Heute mussten die Mitglieder des Berliner Abgeordnetenhauses eine Sonderschicht einlegen. Am Vormittag wurde über das von der parlamentarischen Opposition eingebrachte Misstrauensvotum gegen den Regierenden Bürgermeister Klaus Wowereit abgestimmt. Es wurde abgelehnt. Eine Überraschung war das nicht, nachdem sich beide Partner der großen Koalition, die eine große Mehrheit im Abgeordnetenhaus haben, hinter die durch die ständige Verzögerung des Hauptstadtflughafens unter Druck geratenen Bürgermeister stellten.

Blamage für die Opposition

Doch die Abstimmung wurde am Ende eine Blamage für die parlamentarische Opposition. Denn bei der Abstimmung erhielt Wowereit mindestens eine Stimme aus ihren Reihen. 62 Abgeordnete stimmten mit Ja, 85 votierten gegen den Antrag. SPD und CDU-Fraktion haben 85 Mandate, ein CDU-Abgeordneter aber fehlte. Demnach muss Wowereit eine Stimme bekommen haben, die nicht der SPD oder der CDU-Fraktion zuzurechnen ist, unter der Voraussetzung, dass sämtliche Mandatsträger des Regierungslagers die Vorlage ablehnten. Zuvor hatte die Opposition gehofft, dass zumindest einzelne Abweichler im Regierungslager für das Misstrauensvotum stimmen.

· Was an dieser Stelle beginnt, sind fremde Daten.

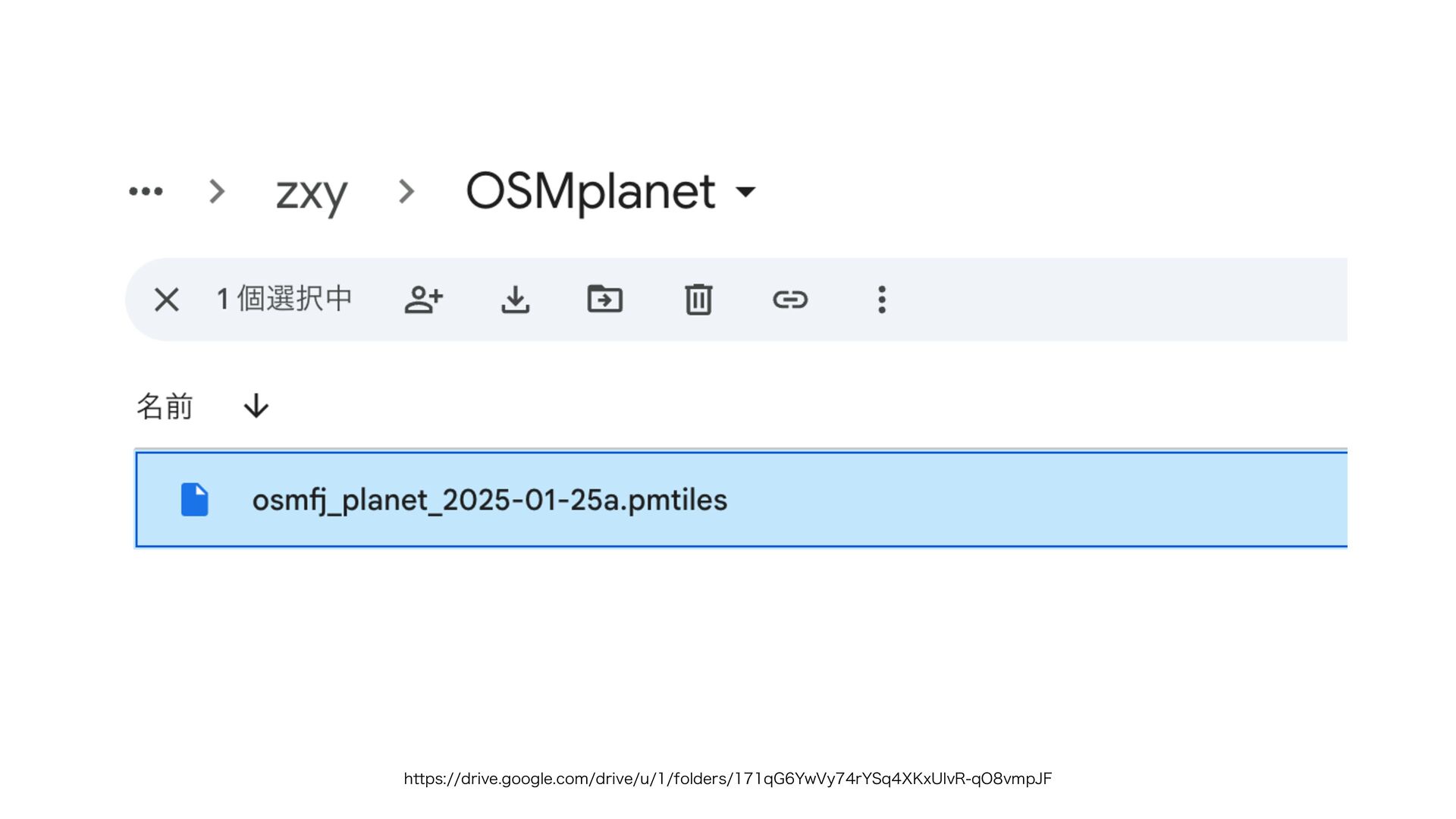Click the chevron between zxy and OSMplanet
The height and width of the screenshot is (819, 1456).
406,191
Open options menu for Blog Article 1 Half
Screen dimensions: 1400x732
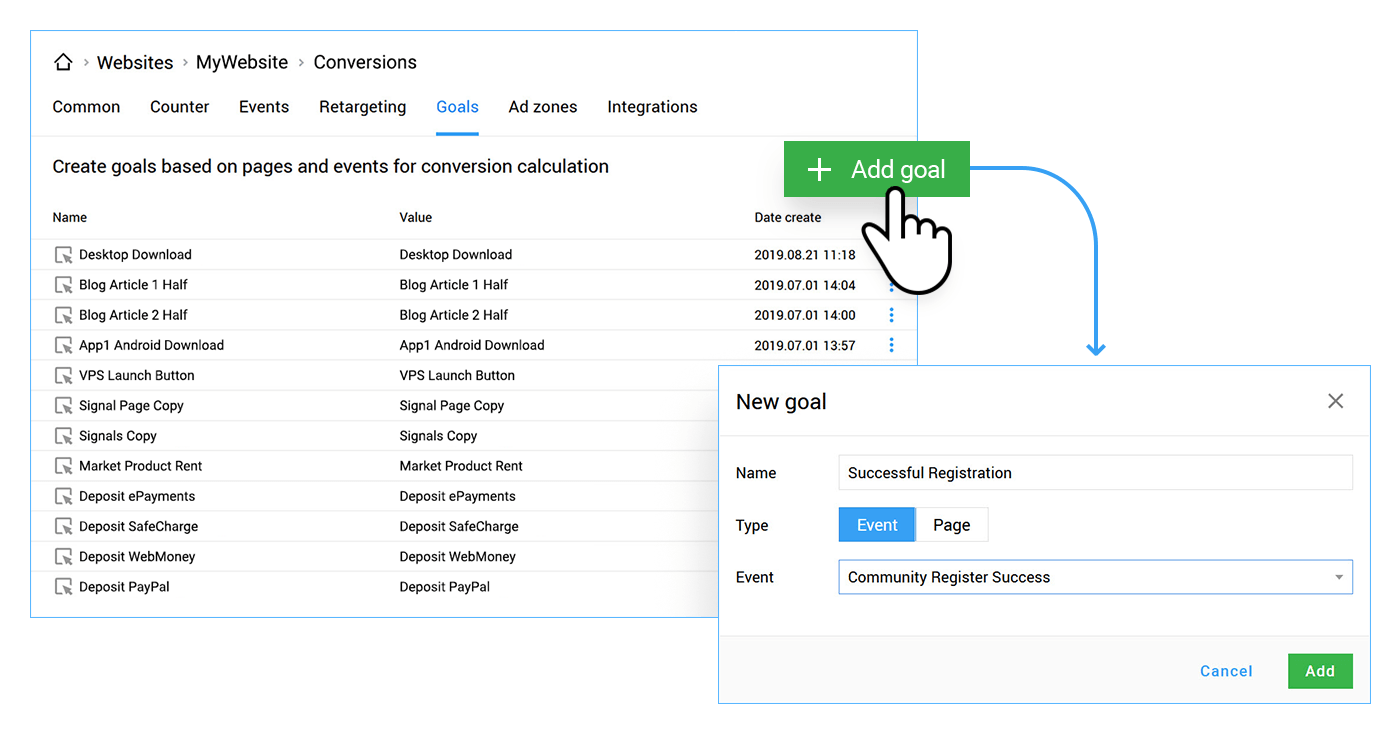(x=891, y=284)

Das Ergebnis der Abstimmung wird nun eher für weiteren Zwist unter den Oppositionsfraktionen sorgten. Dort gibt es noch immer den Wettbewerb, wer die entschiedenste Oppositionspolitik betreibt. Deshalb preschten die Grünen, die Wowereit noch immer nicht verzeihen können, dass der Regierende Bürgermeister nicht sie, sondern die CDU als Koalitionspartner auswählte, mit dem Misstrauensvotum vor. Die Piraten, die bundesweit im Abwärtstrend sind und sich auch in Berlin gegenseitig mit Faschismusvorwürfen belegen, schlossen sich sofort an. Bei der Linkspartei, die ein Jahrzehnt mit Wowereit geräuschlos regierte, dauerte es länger, bis man sich dem Misstrauensvotum anschloss. Schließlich hätte sie ihre Rolle als Oppositionspartei sonst endgültig eingebüßt.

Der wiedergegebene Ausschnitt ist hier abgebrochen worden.